Sábado, 23.03.2019 - 16:52 h
En dos años tendrán que decidir

¿Qué hacer con los 3.500 empleos del A380? Airbus confía en sus otros modelos

El gigante de la aeronáutica habla de movilidad interna para reducir el posible impacto en su plantilla del recorte de producción previsto. 

Fotografía de Airbus
¿Qué hacer con los 3.500 empleos del A380? Airbus confía en sus otros modelos. / Efe

El año 2021 será el último en el que Airbus produzca y entregue su icónico A380 por falta de pedidos, y las esperanzas de los trabajadores se centran ahora en el solicitado A320 y en los modelos A330 y A350 para absorber la carga de trabajo que dejará el que es el avión comercial más grande de pasajeros. En España, la compañía tiene alrededor de 13.000 empleados y aunque ha adelantado un impacto de hasta 3.500 puestos en todas sus fábricas europeas, los sindicatos temen que las plantillas españolas se resientan, toda vez que hay tres factorías que trabajan fabricando partes de este modelo a extinguir. Por ahora, la empresa apunta más a recolocaciones y reubicaciones antes que despidos. Pero, como siempre que se cancelan perspectivas de contratos, los empleados se temen lo peor. 

Concebido para hacer frente al Boeing 747 y para transportar a un gran contingente de personas entre continentes -su configuración estándar está diseñada para 575 plazas pero cuenta con capacidad para albergar hasta 853- el A380 no ha logrado los pedidos suficientes para remontar el vuelo y justificar la producción de una aeronave que tiene un precio de catálogo de 445,6 millones de dólares. El futuro del Airbus A380, cuyo desarrollo se remonta al verano de 1988, se ha topado de bruces con la revolución que ha experimentado el sector en estos años y cuyo punto final se ha visto precipitado por la reducción en 39 unidades de los pedidos del que era su principal cliente, Emirates, que ha optado por otros modelos y se quedará al final con 123 A380.

Ante esta situación, los esfuerzos se depositan ahora en el aumento de la producción del A320, al que los sindicatos se refieren como "la vaca lechera" de Airbus ya que se "vende como churros", informa Efe. Según los representantes de los trabajadores cuenta con una cartera de pedidos para 10 años, un plazo que les preocupa al entender que puede disuadir a las aerolíneas a la hora de comprar más aviones de esta clase.

Además del A320, la apuesta de la compañía pasa también por el A350, "la estrella" de Airbus según los sindicatos, al ser el avión más moderno con el que cuentan y que puede recorrer largas distancias sin repostar.  De hecho, los sindicatos consideran que el modelo A350 le ha estado haciendo la competencia al A380, que realizó su primer vuelo comercial en octubre de 2007 con Singapore Airlines.

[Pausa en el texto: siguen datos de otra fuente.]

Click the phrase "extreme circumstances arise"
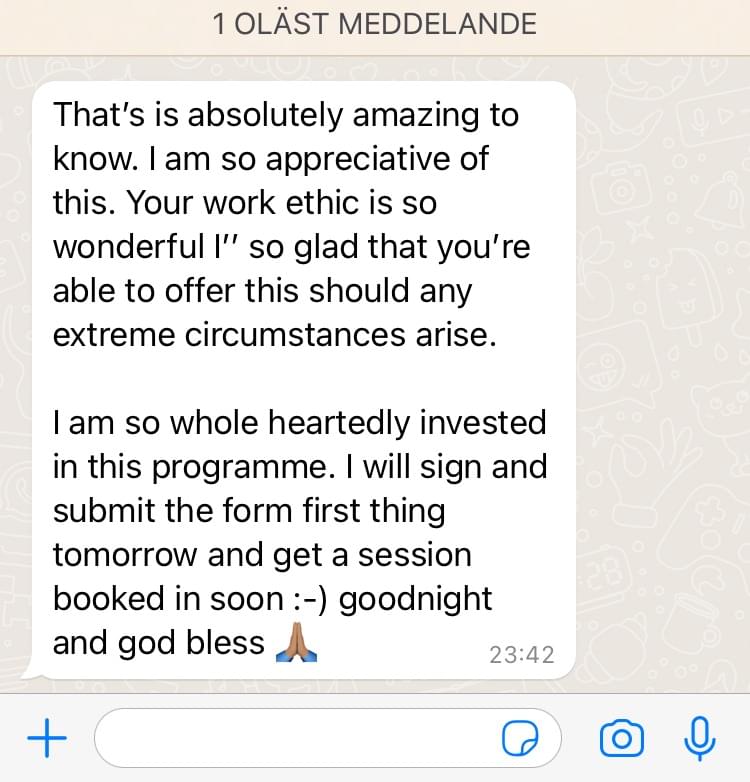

También se encomiendan al A330, cuya producción reconocen que está aumentando pese a que estaba llamado a desaparecer, como ocurrió con su sucesor, A340. A diferencia del A380, todos ellos tienen un coste sensiblemente menor, disponen de suficiente capacidad (de hasta un máximo de 440 pasajeros en el caso de la familia del A330) y cuentan con dos motores y no cuatro, lo que reduce el gasto de combustible y mejora la eficiencia.

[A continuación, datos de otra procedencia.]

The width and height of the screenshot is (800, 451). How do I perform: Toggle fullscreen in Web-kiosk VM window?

Precisamente, Airbus reconoce que los nuevos pedidos realizados del A330-900 y A350-900, como el que acaba de sellar Emirates, y el incremento de la producción del A320 ofrecerán un "número importante" de oportunidades de movilidad interna para los entre 3.000 y 3.500 trabajadores que podrían verse afectados por el final del "buque insignia" de la compañía. La mayor parte de las piezas del A380 se construyen en España, Francia, Alemania o Reino Unido y se montan en la planta de Toulouse, a la que llegan incluso en aviones especialmente diseñados para grandes cargas como el Beluga.

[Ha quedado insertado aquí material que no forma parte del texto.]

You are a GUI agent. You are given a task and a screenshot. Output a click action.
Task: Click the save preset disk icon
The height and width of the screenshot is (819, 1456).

La presentación oficial del Airbus A380 tuvo lugar el 18 de enero de 2005 en Toulouse, un acto que reunió, entre otros, a los jefes de gobierno de entonces: Jacques Chirac (Francia), José Luis Rodríguez Zapatero (España), Tony Blair (Reino Unido) y Gerhard Schröder (Alemania). Se dice que su nombre no es fruto de la casualidad, sino que el gigante de la aviación optó por el ocho al ser concebido como un número de buena suerte en los países asiáticos, a los que pertenecían sus principales clientes, entre los que se encuentran Singapore Airlines, Korean Air o Etihad.